Speaking at a recent event, HLB Mann Judd wealth management partner Michael Hutton said the removal of the work test for non-concessional contributions from July would open a huge raft of opportunities for SMSFs.
From 1 July 2022, individuals will be able to make non-concessional contributions up to 28 days after the end of the month in which they turn 75. They will still need to meet the work test in order to claim a deduction, however.
In the past, Mr Hutton said, advisers would typically push clients to put more money into super as early as possible, but with the changes commencing in July, there is now more time.
“People often get an inheritance later in life, or they get a redundancy payment, or they sell their business, but this would typically happen at a time where they were no longer able to satisfy the work test,” said Mr Hutton.
For a couple in an SMSF, the changes also provide more opportunity for each member to utilise their full $1.7 million transfer balance cap, he added.
Speaking at the same event, HLB Mann Judd superannuation director, superannuation, Andrew Yee said that with SMSF trustees potentially contributing more into super, managing transfer balance cap space and employing spouse equalisation strategies may become more important.
“The higher member balance may want to withdraw some of their money and reallocate it to the lower balance member,” explained Mr Yee.
“[For example], the transfer balance cap is $1.7 million, so if one member already has a total super balance of $2 million, they may want to reallocate that $300,000 to the spouse with the lower balance.”
From 1 July this year, the spouse receiving a non-concessional contribution under a recontribution strategy will no longer be required to meet the work test if they are 67 years or older and under 75.
Colonial First State head of technical services Craig Day previously explained that while work test changes do open up a lot of tax planning opportunities with spouse equalisation and estate planning, there are also some traps and important considerations with things like recontribution strategies.
“One of the issues that we need to think about are the pension commutation rules that apply.

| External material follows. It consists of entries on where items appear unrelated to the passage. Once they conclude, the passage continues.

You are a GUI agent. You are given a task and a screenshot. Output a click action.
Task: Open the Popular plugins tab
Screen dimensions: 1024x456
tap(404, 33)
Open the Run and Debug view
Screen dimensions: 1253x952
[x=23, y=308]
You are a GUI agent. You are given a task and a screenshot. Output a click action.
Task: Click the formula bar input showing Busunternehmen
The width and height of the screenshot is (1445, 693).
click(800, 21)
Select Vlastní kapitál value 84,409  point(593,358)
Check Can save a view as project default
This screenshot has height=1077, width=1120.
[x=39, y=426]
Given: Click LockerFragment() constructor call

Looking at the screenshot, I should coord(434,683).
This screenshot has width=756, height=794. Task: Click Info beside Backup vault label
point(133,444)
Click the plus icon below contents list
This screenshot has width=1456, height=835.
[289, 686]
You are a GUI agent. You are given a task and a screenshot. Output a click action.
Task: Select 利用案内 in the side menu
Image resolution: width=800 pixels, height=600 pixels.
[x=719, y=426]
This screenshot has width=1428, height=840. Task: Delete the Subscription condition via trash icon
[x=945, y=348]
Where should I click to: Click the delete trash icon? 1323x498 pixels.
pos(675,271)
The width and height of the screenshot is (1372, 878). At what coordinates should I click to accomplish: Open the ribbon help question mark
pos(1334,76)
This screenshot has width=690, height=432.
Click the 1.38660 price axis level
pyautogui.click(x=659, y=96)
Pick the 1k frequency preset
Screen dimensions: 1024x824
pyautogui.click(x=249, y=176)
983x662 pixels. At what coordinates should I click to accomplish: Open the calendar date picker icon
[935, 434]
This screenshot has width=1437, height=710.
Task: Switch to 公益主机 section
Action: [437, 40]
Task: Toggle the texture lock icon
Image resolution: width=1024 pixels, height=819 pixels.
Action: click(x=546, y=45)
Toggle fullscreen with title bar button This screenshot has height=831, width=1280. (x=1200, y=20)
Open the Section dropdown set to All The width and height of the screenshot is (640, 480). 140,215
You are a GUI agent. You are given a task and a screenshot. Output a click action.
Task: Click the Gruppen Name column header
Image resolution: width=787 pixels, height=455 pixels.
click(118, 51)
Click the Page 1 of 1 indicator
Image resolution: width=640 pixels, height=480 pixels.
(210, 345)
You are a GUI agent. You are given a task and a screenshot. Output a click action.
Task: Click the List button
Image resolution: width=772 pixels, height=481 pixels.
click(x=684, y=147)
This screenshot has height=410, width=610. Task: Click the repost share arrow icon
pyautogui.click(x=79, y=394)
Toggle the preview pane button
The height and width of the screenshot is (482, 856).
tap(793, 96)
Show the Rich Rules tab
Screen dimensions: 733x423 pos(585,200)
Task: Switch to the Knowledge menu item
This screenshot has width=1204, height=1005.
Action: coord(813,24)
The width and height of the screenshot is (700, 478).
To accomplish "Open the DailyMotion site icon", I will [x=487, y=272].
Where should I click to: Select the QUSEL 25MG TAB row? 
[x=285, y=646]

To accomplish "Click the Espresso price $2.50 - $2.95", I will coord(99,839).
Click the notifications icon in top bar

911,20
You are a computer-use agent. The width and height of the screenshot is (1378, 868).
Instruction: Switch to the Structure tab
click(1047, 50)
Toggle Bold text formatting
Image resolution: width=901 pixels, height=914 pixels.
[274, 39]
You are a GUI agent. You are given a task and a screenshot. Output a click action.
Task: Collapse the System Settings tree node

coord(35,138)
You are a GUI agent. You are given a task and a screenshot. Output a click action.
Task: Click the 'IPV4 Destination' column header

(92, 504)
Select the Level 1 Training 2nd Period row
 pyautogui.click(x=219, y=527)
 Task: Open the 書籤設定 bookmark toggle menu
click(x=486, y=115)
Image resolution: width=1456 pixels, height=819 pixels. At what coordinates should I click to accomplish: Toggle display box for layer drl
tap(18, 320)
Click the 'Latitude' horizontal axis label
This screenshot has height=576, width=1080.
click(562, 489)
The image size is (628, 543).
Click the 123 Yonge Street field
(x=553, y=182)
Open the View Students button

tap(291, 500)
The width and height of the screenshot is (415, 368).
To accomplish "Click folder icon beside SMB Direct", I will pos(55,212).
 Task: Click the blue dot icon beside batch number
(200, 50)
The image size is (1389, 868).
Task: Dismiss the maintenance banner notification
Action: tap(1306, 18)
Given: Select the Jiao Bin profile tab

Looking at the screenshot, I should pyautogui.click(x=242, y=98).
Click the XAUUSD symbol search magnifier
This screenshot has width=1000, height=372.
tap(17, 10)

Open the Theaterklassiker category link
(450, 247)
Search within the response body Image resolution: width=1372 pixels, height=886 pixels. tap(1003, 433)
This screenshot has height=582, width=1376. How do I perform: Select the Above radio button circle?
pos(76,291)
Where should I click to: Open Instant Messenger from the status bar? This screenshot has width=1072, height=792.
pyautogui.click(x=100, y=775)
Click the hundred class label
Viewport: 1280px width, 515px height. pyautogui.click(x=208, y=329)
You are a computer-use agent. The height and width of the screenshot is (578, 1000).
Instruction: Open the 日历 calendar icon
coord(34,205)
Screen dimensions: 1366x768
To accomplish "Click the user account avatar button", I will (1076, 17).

If we’re running an account-based pension, most people will know that they’re fully commutable but that is subject to meeting certain rules. So we need to think about those,” said Mr Day.
“For example, where we’ve got a client that fully or partially commutes an account-based pension, they may be required to receive at least a pro rata pension payment prior to commuting a lump sum for that commutation to be actually be permitted.”
In the context of an SMSF, Mr Day said SMSF professionals also need to think about the potential tax implications for the fund where part of the income stream is being commuted and money is being put back in, and as part of that process, there are assets being sold to fund the commutation.